Barrett:Yeah, its something I’ve been wanting to do for a while, but I just needed to find the right people. I don’t really like most of what passes for “rock” these days. Corporate radio and the major labels have somewhat destroyed it. I like many other kinds of new music, but rock seems to be pretty limp at the moment. That makes me kind of mad, actually, but I think we’re just currently in a bad cycle. And everything happens in cycles.

Walking Papers in action. (Photo: Stephanie Savoia)

Going back a cycle: At Slim’s, you played “River of Deceit” with Jeff Rouse at the mic. Is there more Mad Season where that came from?

Barrett: Jeff is a great person and he loves that song very much. I like that the Mad Season songs have become everybody’s songs; that’s the way Layne [Staley] and [John] Baker [Saunders] would have wanted it. Nothing is sacred, which means everything is sacred, and anyone, any band can play those songs now.

To honor our departed brothers, Mike and I oversaw a Mad Season box set, which comes out March 12th, 2013. It contains the re-mastered Above album, the Moore concert on DVD with surround sound, and a bunch of live recordings that we never released. The most exciting stuff: three songs that Mark Lanegan wrote lyrics and sang on, songs that we started to record for the second album but never finished because of Baker’s and Layne’s deaths. One of the songs Peter Buck wrote with us, and the other two are from me and Mike. They are three of the heaviest and most beautiful songs Mad Season did, and I know Layne and Baker will love them.

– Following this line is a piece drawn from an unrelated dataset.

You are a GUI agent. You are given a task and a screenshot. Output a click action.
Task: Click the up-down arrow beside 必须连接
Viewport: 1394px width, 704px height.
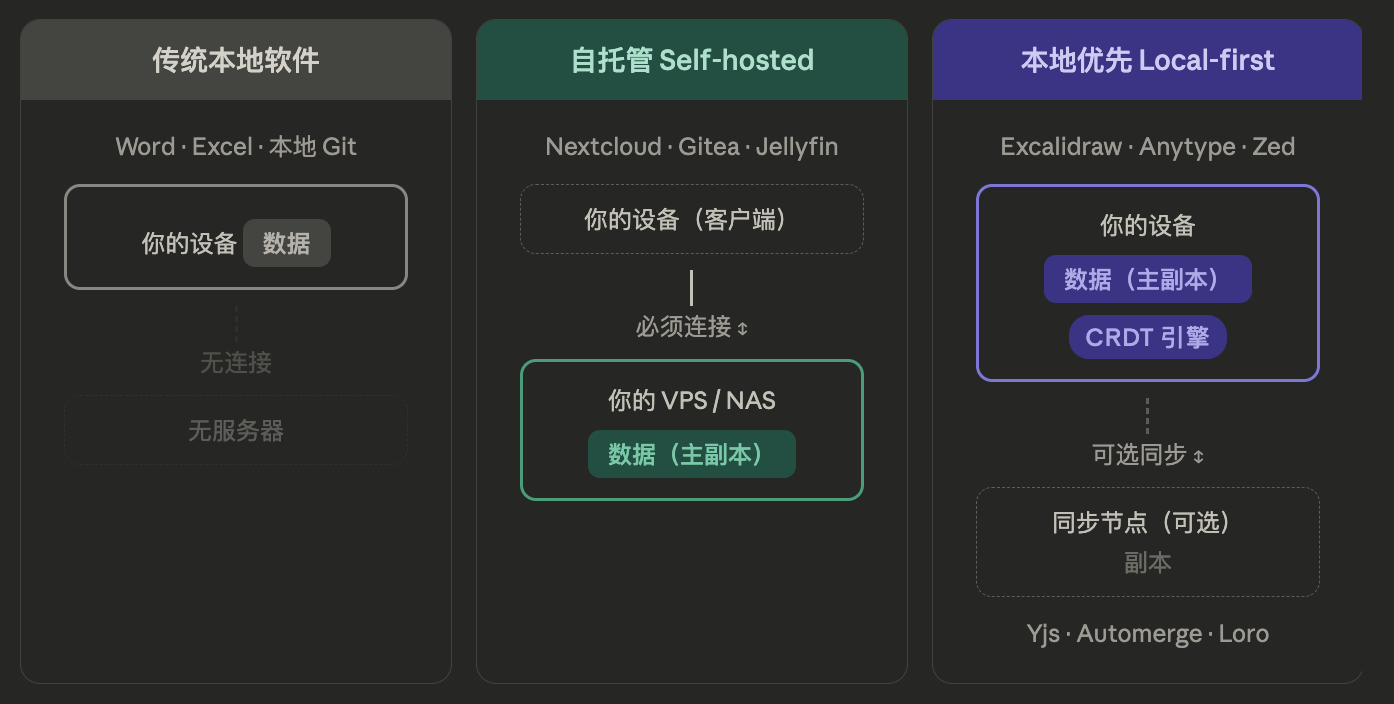[x=742, y=328]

Many big-time groups only cut one record. Is Walking Papers more permanent?

Barrett: We’ve already written the backbone songs for album two and we have studio sessions booked in late December to start the basic tracks. I don’t see the point in only making one album, because as a band, (supergroup withheld) we’re just getting started. [The next record] will probably land somewhere in late spring/early summer of 2013. The stories will continue.

Will there be changes/additions in personnel?

Barrett: There’s always room for special guests. We love the variety of what people bring to the studio or the stage. Mike McCready is a sonic tornado. The horn players from my jazz group are total cats. I’m sure Jeff and Duff have some ideas. I’ve backed up a lot of female singers in the past and I’d like to hear some [of their] vocals mixed in with Jeff’s. The possibilities are limitless, and that’s because we leave it wide open. We don’t paint a box.

Speaking of boxes, why the tiny Barboza for your record release show? 

Barrett: Part of it was club availability—there’s only so many clubs in Seattle where you can play rock on a weekend night. But we like the tight, intimate shows. It works well with this band. Better to play to a small, packed room than a cave any day.

Jeff Angell: This amazing band called A Leaf already had the date booked, so we jumped at the opportunity to play with them. Beautiful room, good P.A. In music, numbers should be something a band performs, not an exercise in accounting. But man, now that I think about it, it’ll be kinda sad if people can’t get in. I guess we’ll just have to play another show. Maybe a matinee?